Kent-based Scarsella Brothers was the general contractor on the project, and the engineering design was completed by Exeltech, a company based in Lacey with an office in Port Angeles.

It replaces a narrow two-lane bridge built in 1969 and determined by engineers to be structurally deficient and functionally obsolete.

The old bridge was closed and demolished in August, forcing traffic to use detours around the project.

The city received a $4.7 million grant from the state Department of Transportation for the replacement, and the city paid the remaining $1.1 million cost.

The new bridge was presented to the crowd by Craig Fulton, director of Port Angeles Public Works and Utilities.

“This new bridge design will greatly enhance citizen access to many important destinations along the Lauridsen Boulevard corridor, no matter what mode of travel they may choose,” Fulton said.
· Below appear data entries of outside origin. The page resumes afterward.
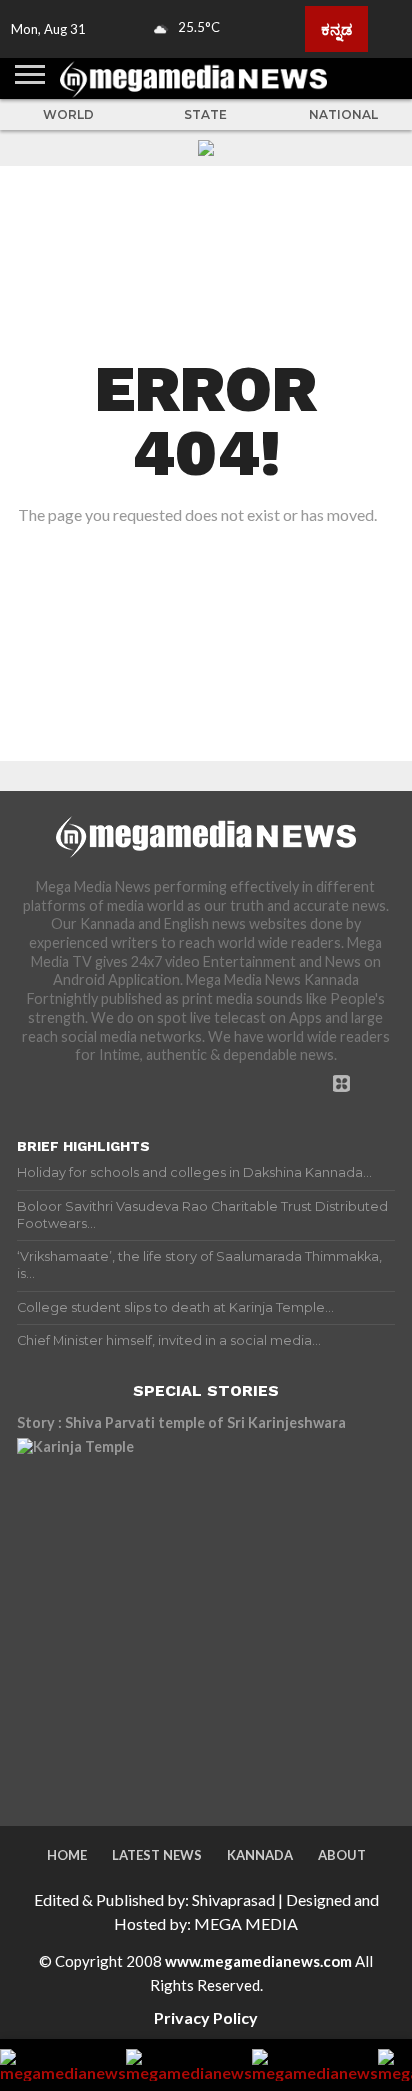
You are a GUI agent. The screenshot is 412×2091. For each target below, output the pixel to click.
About (342, 1855)
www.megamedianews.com (258, 1961)
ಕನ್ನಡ (336, 29)
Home (67, 1855)
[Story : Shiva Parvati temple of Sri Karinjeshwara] (192, 1613)
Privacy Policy (206, 2017)
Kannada (260, 1855)
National (343, 114)
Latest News (157, 1855)
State (205, 114)
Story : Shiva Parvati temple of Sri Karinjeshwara (181, 1422)
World (68, 114)
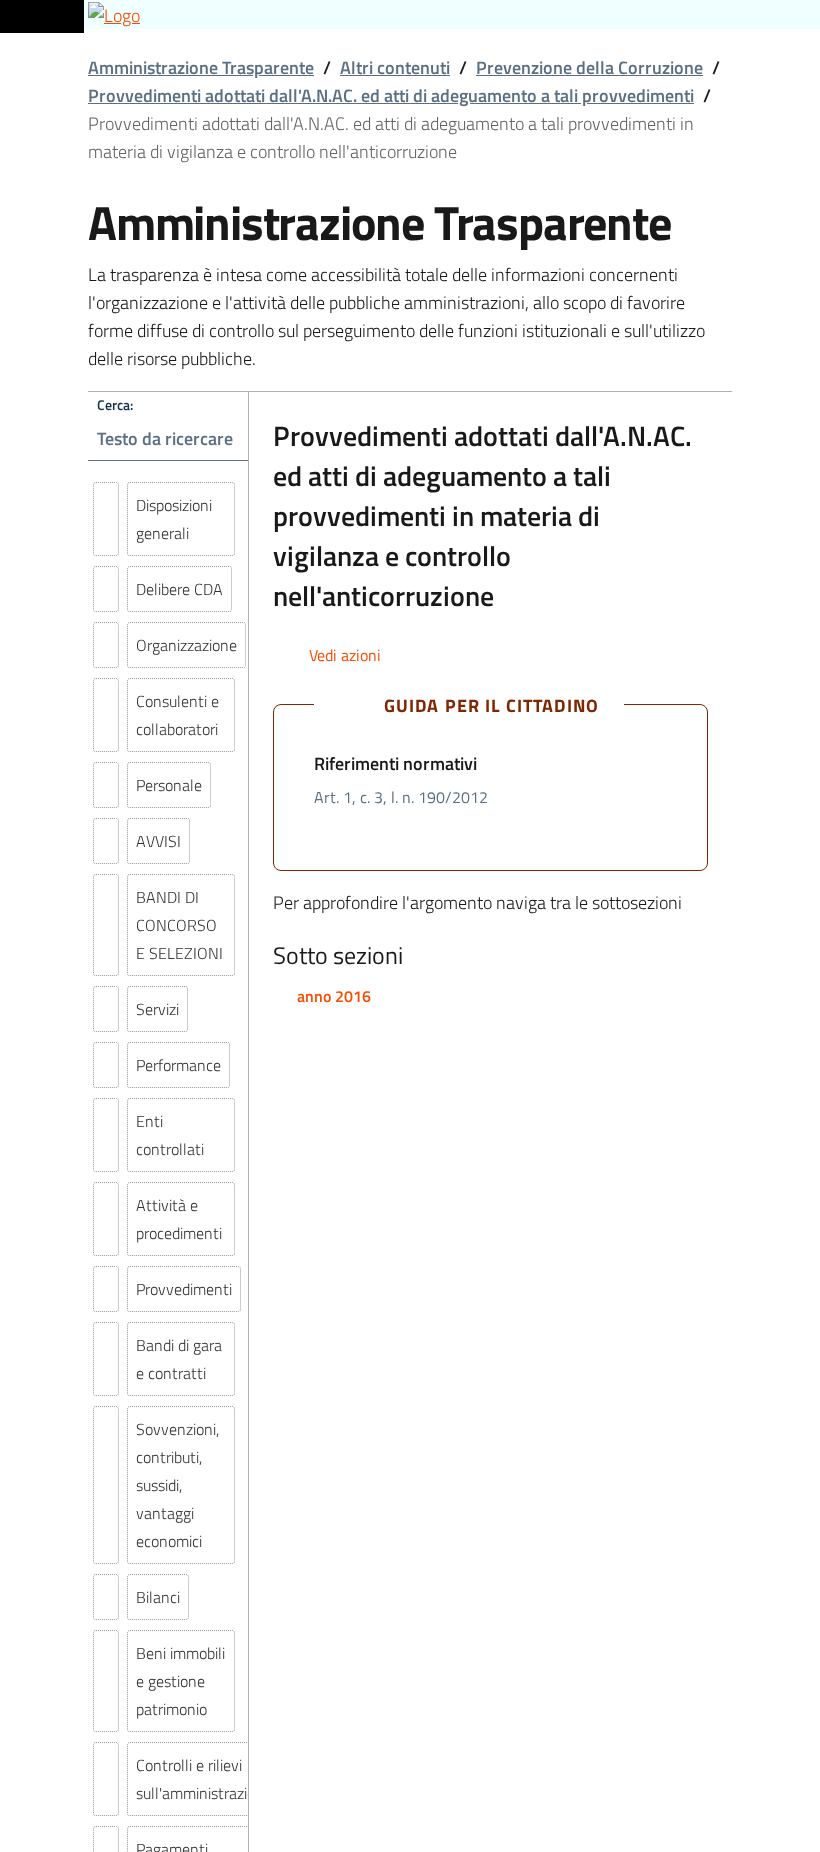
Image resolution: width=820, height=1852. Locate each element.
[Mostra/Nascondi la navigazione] (40, 13)
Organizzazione (186, 645)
The bridge is 147 feet long and has two traffic lanes, a turn lane for cars turning left to South Race Street, two 5-foot-wide bicycle lanes and 6.5-foot-wide sidewalks.

Visually, the bridge design resembles the two Eighth Street bridges with metal rails above a concrete safety divider.

Students from the school, located a block east of the bridge at the corner of South Washington and East Lauridsen Boulevard, crossed the bridge en masse as the ribbon fell.

After the walk was over, members of the city council became the first non-construction drivers to cross the bridge in their vehicles.

Within minutes of the ceremony's end, the new traffic lights at the intersection of Lauridsen and South Race were functioning, including crosswalk signals that verbally announce crossing information to pedestrians.

A block south of the newly reconfigured intersection, a temporary four-way stop at South Race Street and East Park Avenue that had been installed for improved traffic control during the project became permanent with new metal posts and pavement markings.

“It was pretty unanimous among the many residents and police. The four-way stop improved safety and traffic flow,” Fulton said.